Consider this blood-freezing extract from We Shop Until Chinese Workers Drop by Johann Hari:
Over the past decade, an old word once used in the Maoist gulags has come back to China. It is "gulaosi" - and it is used to describe the men and women who are literally being worked to death producing clothes, electronics and toys for you and me.
Wie Meiren was a standard-issue gulaosi, the kind you can find in every Chinese town. She was a 32-year-old woman with three kids who left her hungry village and travelled to Dongkeng, where she got a job assembling the toy cars for the British kids' market.

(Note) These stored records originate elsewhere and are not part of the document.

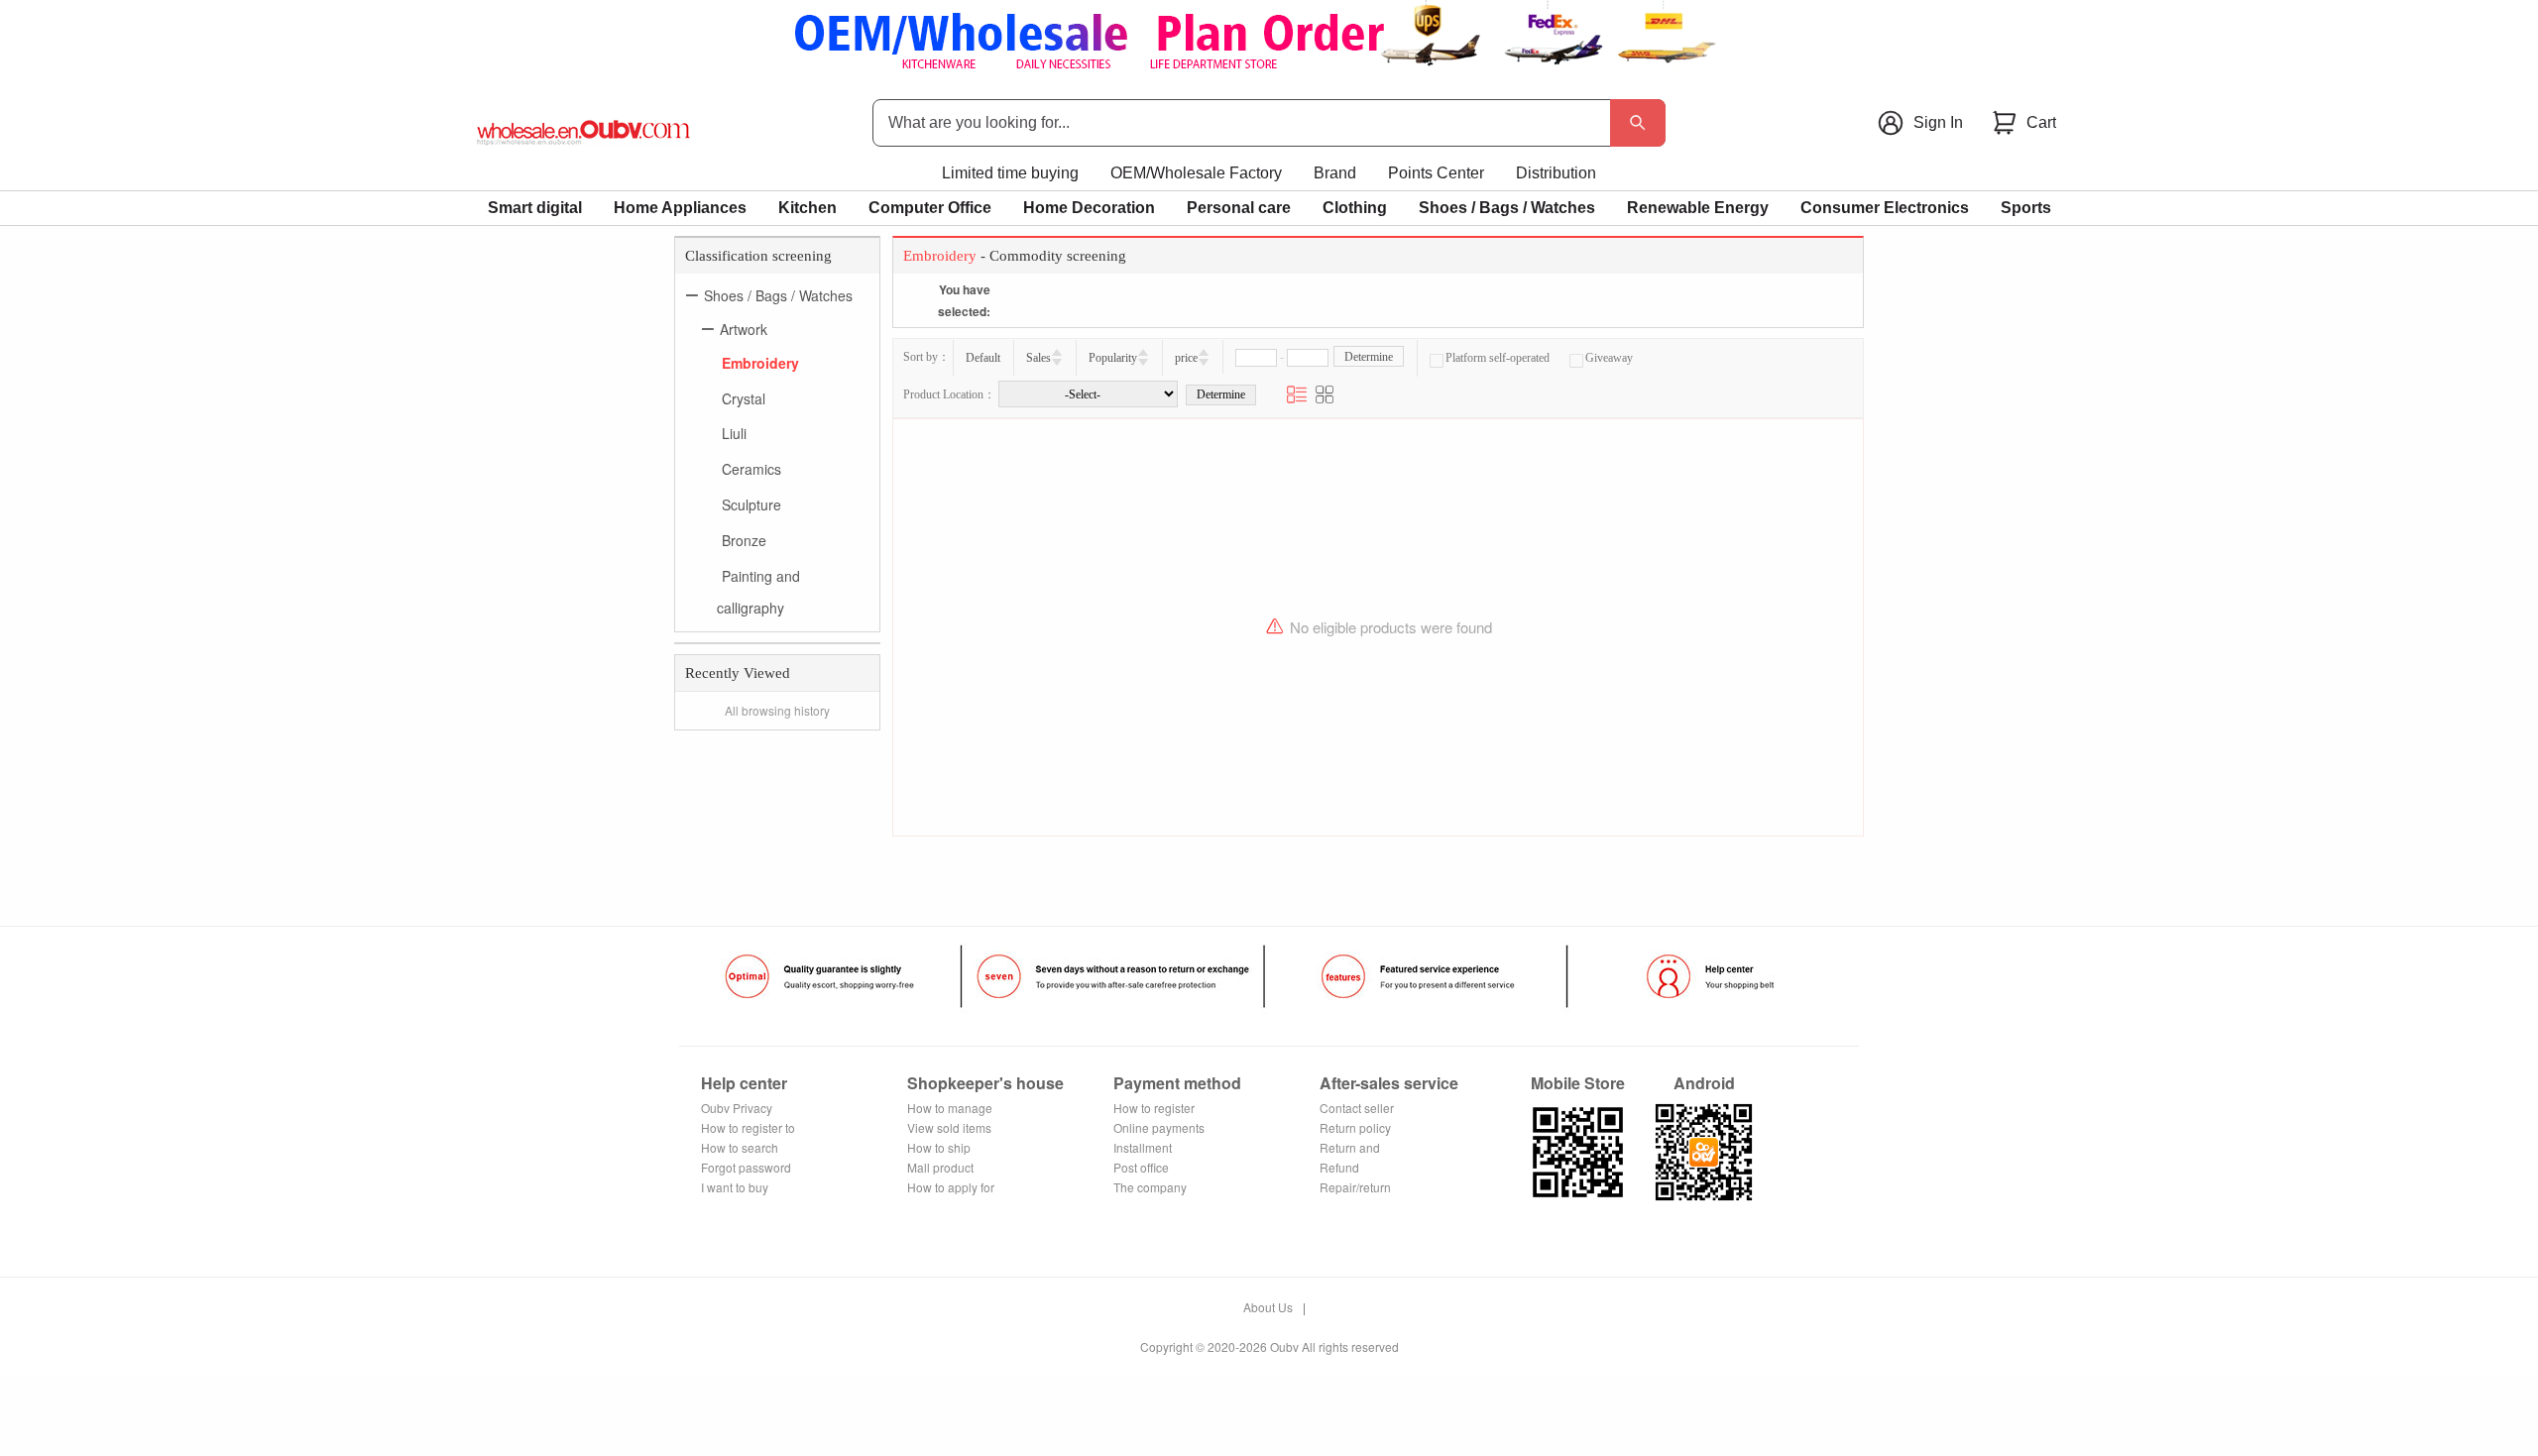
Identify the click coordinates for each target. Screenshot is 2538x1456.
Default (983, 358)
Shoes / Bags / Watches (778, 295)
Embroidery (760, 363)
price (1186, 358)
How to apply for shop (950, 1187)
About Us (1268, 1306)
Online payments (1159, 1127)
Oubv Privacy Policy (736, 1108)
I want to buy (734, 1186)
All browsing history (777, 710)
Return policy (1355, 1127)
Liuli (734, 433)
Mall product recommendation (952, 1168)
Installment (1142, 1147)
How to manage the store (949, 1108)
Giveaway (1609, 358)
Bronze (744, 540)
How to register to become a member (748, 1128)
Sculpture (751, 504)
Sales (1038, 358)
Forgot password (746, 1167)
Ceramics (751, 469)
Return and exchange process (1369, 1148)
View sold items (949, 1127)
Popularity (1113, 358)
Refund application (1349, 1168)
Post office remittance (1141, 1168)
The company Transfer (1150, 1187)
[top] (1269, 37)
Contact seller (1357, 1107)
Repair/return (1355, 1186)
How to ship (939, 1147)
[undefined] (1638, 123)
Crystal (743, 397)
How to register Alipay (1154, 1108)
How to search (739, 1147)
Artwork (743, 329)
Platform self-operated (1497, 358)
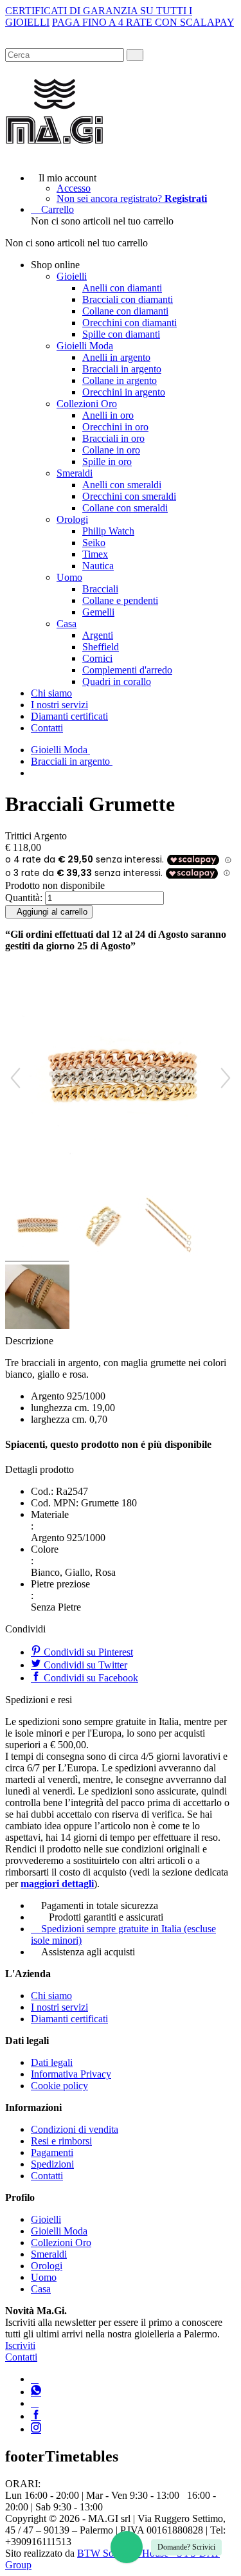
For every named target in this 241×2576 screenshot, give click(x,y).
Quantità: (23, 897)
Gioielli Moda (85, 345)
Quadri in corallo (116, 681)
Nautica (98, 565)
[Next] (225, 1078)
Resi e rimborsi (61, 2140)
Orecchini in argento (123, 392)
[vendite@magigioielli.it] (35, 2403)
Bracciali (100, 588)
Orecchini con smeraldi (129, 496)
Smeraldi (75, 473)
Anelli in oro (108, 415)
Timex (95, 554)
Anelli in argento (116, 357)
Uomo (69, 577)
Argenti (97, 635)
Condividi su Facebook (89, 1677)
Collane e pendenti (120, 600)
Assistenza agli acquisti (88, 1951)
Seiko (93, 542)
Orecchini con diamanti (129, 322)
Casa (66, 623)
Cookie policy (59, 2085)
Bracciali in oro (113, 438)
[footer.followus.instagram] (36, 2429)
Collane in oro (111, 449)
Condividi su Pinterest (87, 1652)
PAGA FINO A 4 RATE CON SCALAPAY (143, 22)
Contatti (47, 727)
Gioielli (72, 276)
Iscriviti (20, 2345)
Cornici (97, 658)
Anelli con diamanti (122, 287)
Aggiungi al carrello (52, 912)
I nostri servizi (59, 704)
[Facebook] (36, 2416)
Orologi (72, 519)
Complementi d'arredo (127, 669)
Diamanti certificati (69, 716)
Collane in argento (119, 380)
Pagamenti (52, 2152)
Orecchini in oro (115, 426)
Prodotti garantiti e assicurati (106, 1917)
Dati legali (52, 2062)
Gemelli (98, 612)
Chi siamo (51, 693)
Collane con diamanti (125, 311)
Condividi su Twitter (84, 1664)
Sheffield (100, 646)
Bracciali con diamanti (127, 299)
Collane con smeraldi (125, 507)
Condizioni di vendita (74, 2129)
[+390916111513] (35, 2378)
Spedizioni (52, 2164)
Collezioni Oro (87, 403)
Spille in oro (107, 461)
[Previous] (15, 1078)
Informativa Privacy (71, 2074)
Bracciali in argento (121, 368)
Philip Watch (108, 530)
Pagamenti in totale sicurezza (99, 1905)
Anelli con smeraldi (121, 484)
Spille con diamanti (121, 334)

There, she was expected to work 360 days a year, from 7.30am to as late as 9.30pm, with only a half-hour break for lunch and fines for taking too long on the toilet. As in many Chinese factories, military drills were often yelled: "Long live the company!" If anybody argued back to the managers, they could be punched in the face.
One day, Meiren had a family crisis at home. She was forbidden by her bosses from going to take care of it - so she became angry and fainted. She forced herself to keep going to work for the next fortnight, but eventually she became so exhausted she collapsed - and died before she reached the hospital. The autopsy indicated gulaosi - heart and organ failure caused by extreme exhaustion.
Some 50,000 fingers are sliced off in China's factories every month. Tao Chun Lan was a 20-year-old woman from Sichuan province at the heart of China who moved to Shenzhen and got a job working in a handicrafts factory. One night, she discovered the factory was filling with smoke - and the workers were locked inside. Some 84 workers were burned or trampled to death. Lan jumped out of a window, irreparably damaging her legs. She has received no compensation. "They don't care if I am crippled for life," she says.